Metacharacter(s) |
Description |
Example
Note that all the if statements return a TRUE value |
. |
Normally matches any character except a newline. Within square brackets the dot is literal. |
string1 = "Hello, world."
if re.search(r".....", string1):
print string1 + " has length >= 5"
|
( ) |
Groups a series of pattern elements to a single element. When you match a pattern within parentheses, you can use any of $1, $2, ... later to refer to the previously matched pattern. |
string1 = "Hello, world."
m_obj = re.search(r"(H..).(o..)", string1)
if m_obj:
print "We matched '" + m_obj.group(1) +\
"' and '" + m_obj.group(2) + "'"
Output:
We matched 'Hel' and 'o, ';
|
+ |
Matches the preceding pattern element one or more times. |
string1 = "Hello, world."
if re.search(r"l+", string1):
print 'There are one or more consecutive letter "l"' +\
"'s in " + string1
Output:
There are one or more consecutive letter "l"'s in Hello World
|
? |
Matches the preceding pattern element zero or one times. |
string1 = "Hello, world."
if re.search(r"H.?e", string1):
print "There is an 'H' and a 'e' separated by " +\
"0-1 characters (Ex: He Hoe)\n"
|
? |
Modifies the *, +, or {M,N}'d regexp that comes before to match as few times as possible. |
string1 = "Hello, world."
if re.search(r"l.+?o", string1):
print "The non-greedy match with 'l' followed by\n" +\
"one or more characters is 'llo' rather than\n" +\
"'llo wo'."
|
* |
Matches the preceding pattern element zero or more times. |
string1 = "Hello, world."
if re.search(r"el*o", string1):
print "There is an 'e' followed by zero to many\n" +\
"'l' followed by 'o' (eo, elo, ello, elllo)"
|
{M,N} |
Denotes the minimum M and the maximum N match count. |
string1 = "Hello, world."
if re.search(r"l{1,2}", string1):
print "There exists a substring with at least 1\n" +\
"and at most 2 l's in " + string1
|
[...] |
Denotes a set of possible character matches. |
string1 = "Hello, world."
if re.search(r"[aeiou]+", string1):
print string1 + " contains one or more vowels."
|
| |
Separates alternate possibilities. |
string1 = "Hello, world."
if re.search(r"(Hello|Hi|Pogo)", string1):
print "At least one of Hello, Hi, or Pogo is " +\
"contained in " + string1
|
\b |
Matches a word boundary. |
string1 = "Hello World"
if re.search(r"llo\b", string1):
print "There is a word that ends with 'llo'"
else:
print "There are no words that end with 'llo'"
|
\w |
Matches an alphanumeric character, including "_". |
string1 = "Hello World"
m_obj = re.search(r"(\w\w)", string1)
if m_obj:
print "The first two adjacent alphanumeric characters"
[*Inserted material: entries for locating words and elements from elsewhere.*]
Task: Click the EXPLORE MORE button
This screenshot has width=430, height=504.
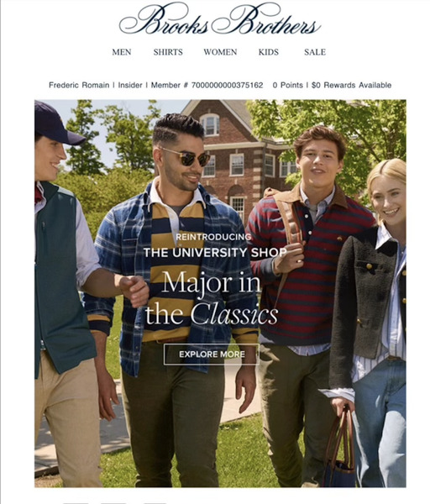Action: 212,354
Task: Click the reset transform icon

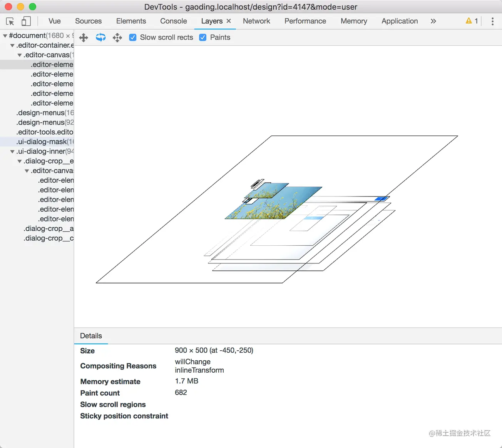Action: 117,38
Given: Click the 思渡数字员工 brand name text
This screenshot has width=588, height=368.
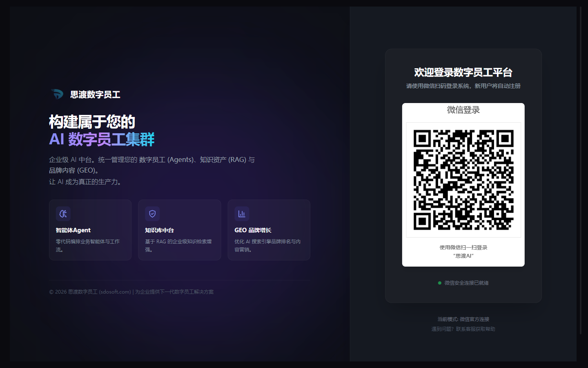Looking at the screenshot, I should pyautogui.click(x=95, y=95).
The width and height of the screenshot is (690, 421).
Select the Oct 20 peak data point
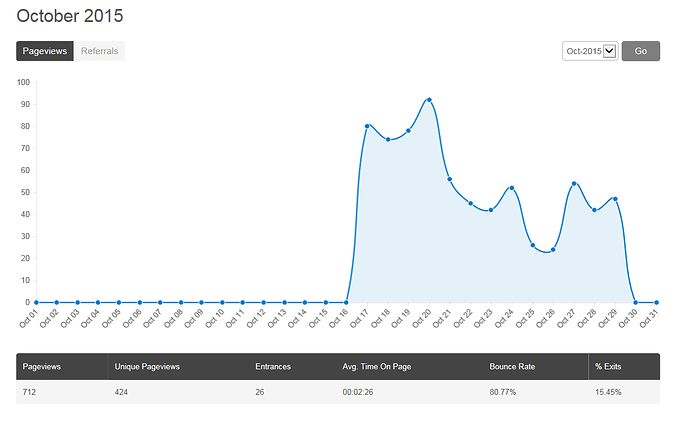coord(429,100)
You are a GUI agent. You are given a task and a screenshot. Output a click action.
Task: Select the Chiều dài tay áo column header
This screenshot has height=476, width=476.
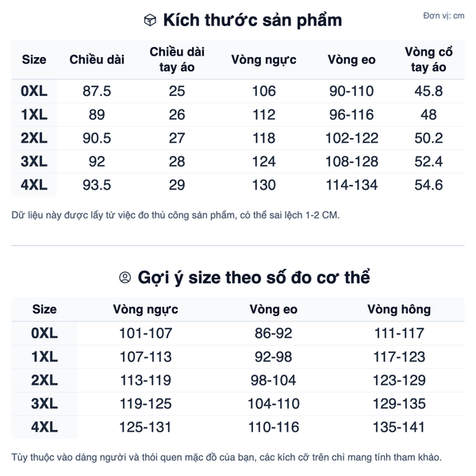pos(177,60)
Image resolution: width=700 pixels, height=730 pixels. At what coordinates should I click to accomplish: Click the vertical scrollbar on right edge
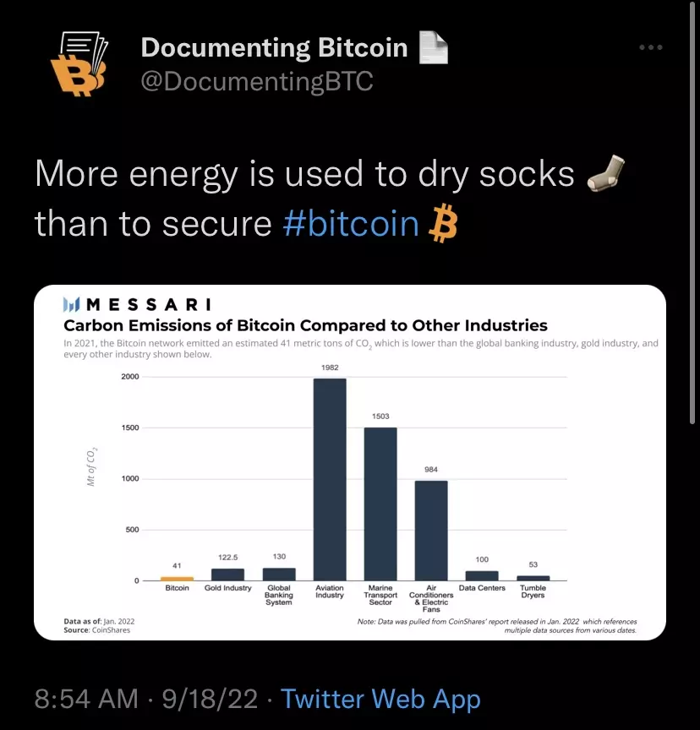(x=692, y=212)
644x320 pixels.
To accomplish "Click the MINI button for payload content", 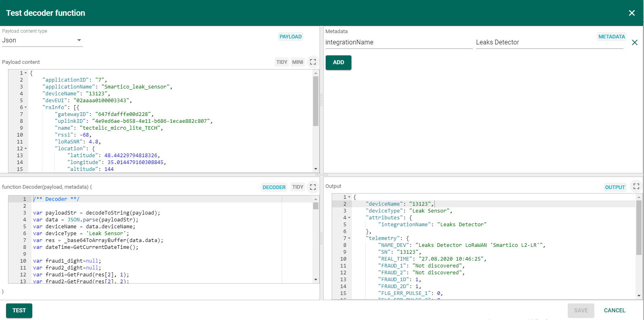I will point(298,62).
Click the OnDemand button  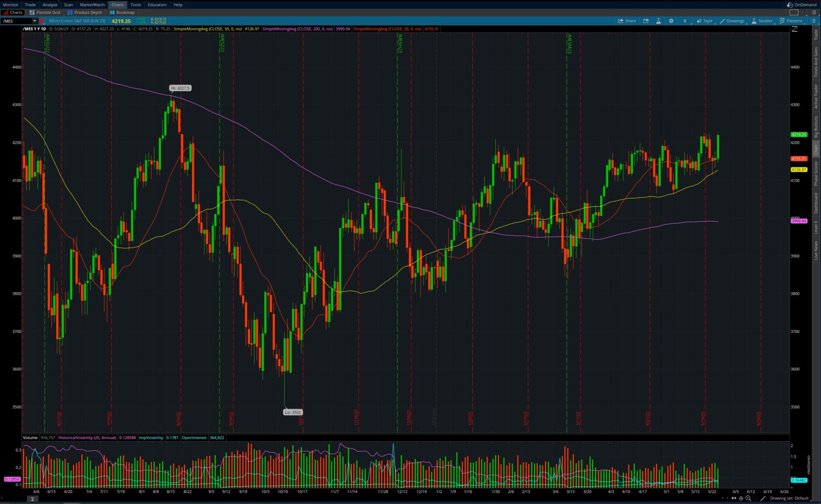point(801,4)
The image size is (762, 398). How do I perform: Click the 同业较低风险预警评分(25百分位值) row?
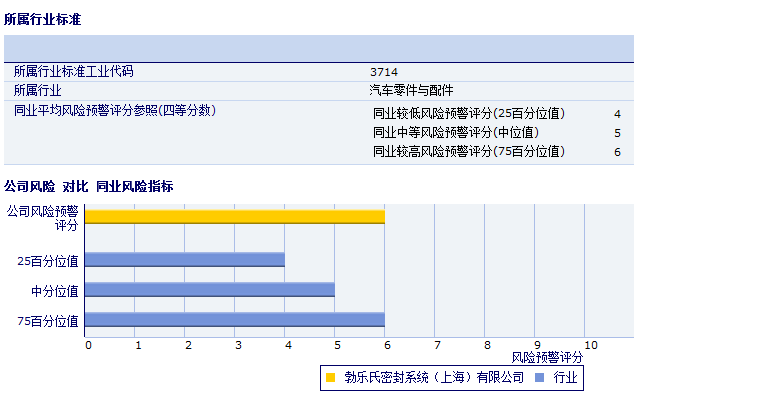(497, 114)
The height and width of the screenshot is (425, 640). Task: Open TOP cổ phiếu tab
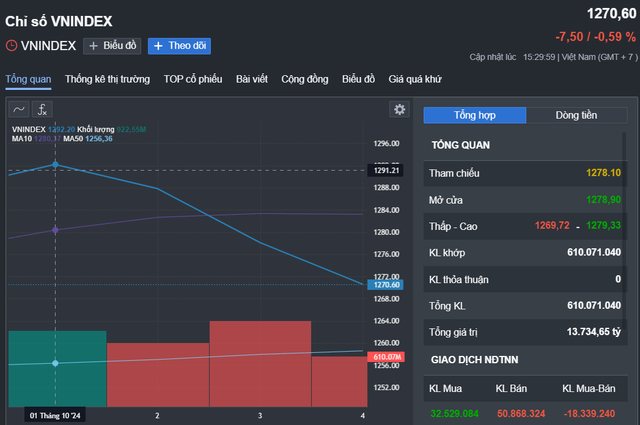pos(192,79)
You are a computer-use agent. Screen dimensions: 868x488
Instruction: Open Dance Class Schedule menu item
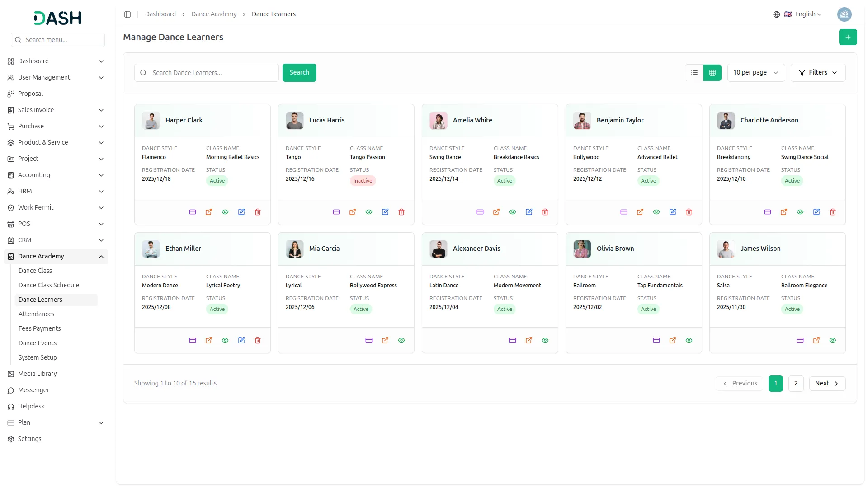[x=49, y=285]
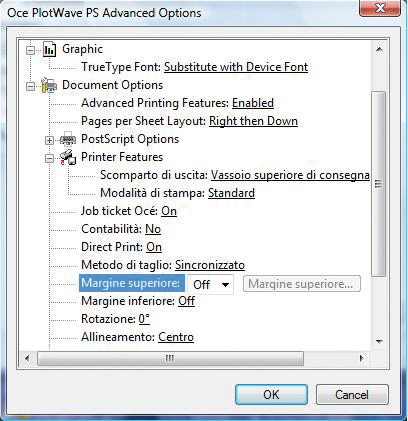Click the Right then Down layout value
This screenshot has width=408, height=421.
(x=253, y=121)
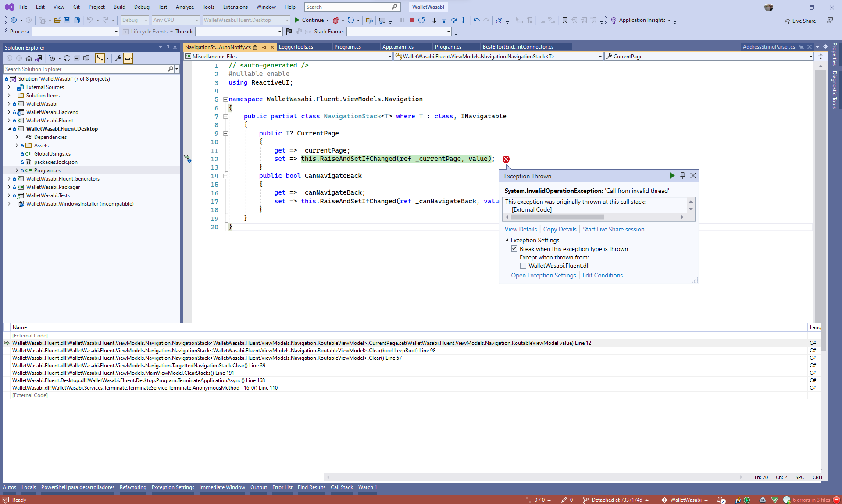Show the notifications bell in the status bar

pos(721,500)
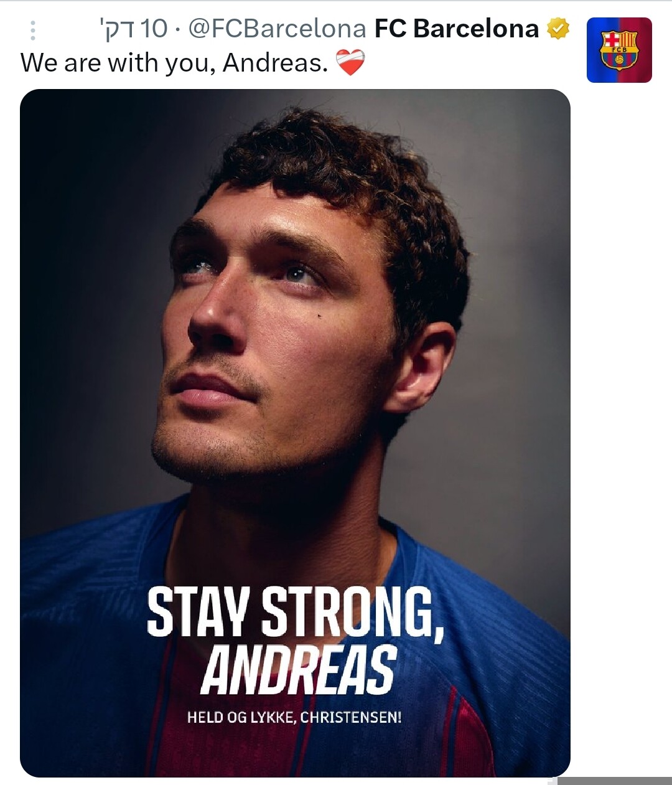
Task: Click the gold verified badge
Action: [558, 29]
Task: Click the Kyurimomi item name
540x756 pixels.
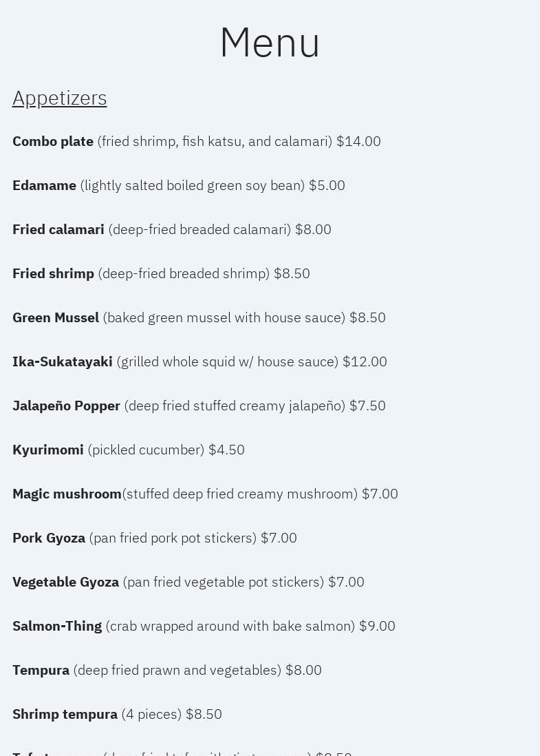Action: pos(48,450)

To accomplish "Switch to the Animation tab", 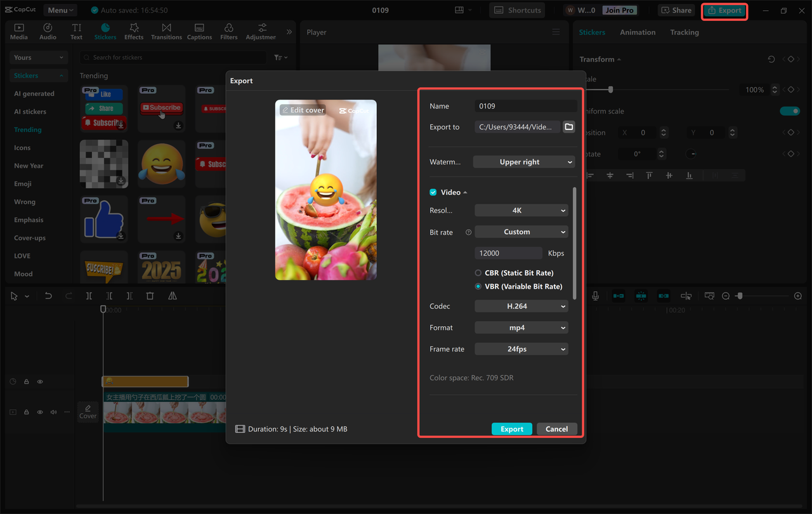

print "(A-Z, a-z, 0-9, _) in", string1, "were",
print m_obj.group(1)
Output:
The first two adjacent alphanumeric characters
(A-Z, a-z, 0-9, _) in Hello World were He
|
\W |
Matches a non-alphanumeric character, excluding "_". |
string1 = "Hello World"
if re.search(r"\W", string1):
print "The space between Hello and " +\
"World is not alphanumeric"
|
\s |
Matches a whitespace character (space, tab, newline, form feed) |
string1 = "Hello World\n"
if re.search(r"\s.*\s", string1):
print "There are TWO whitespace characters, which may"
print "be separated by other characters, in", string1
|
\S |
Matches anything BUT a whitespace. |
string1 = "Hello World\n"
m_obj = re.search(r"(\S*)\s*(\S*)", string1)
if m_obj:
print "The first two groups of NON-whitespace characters"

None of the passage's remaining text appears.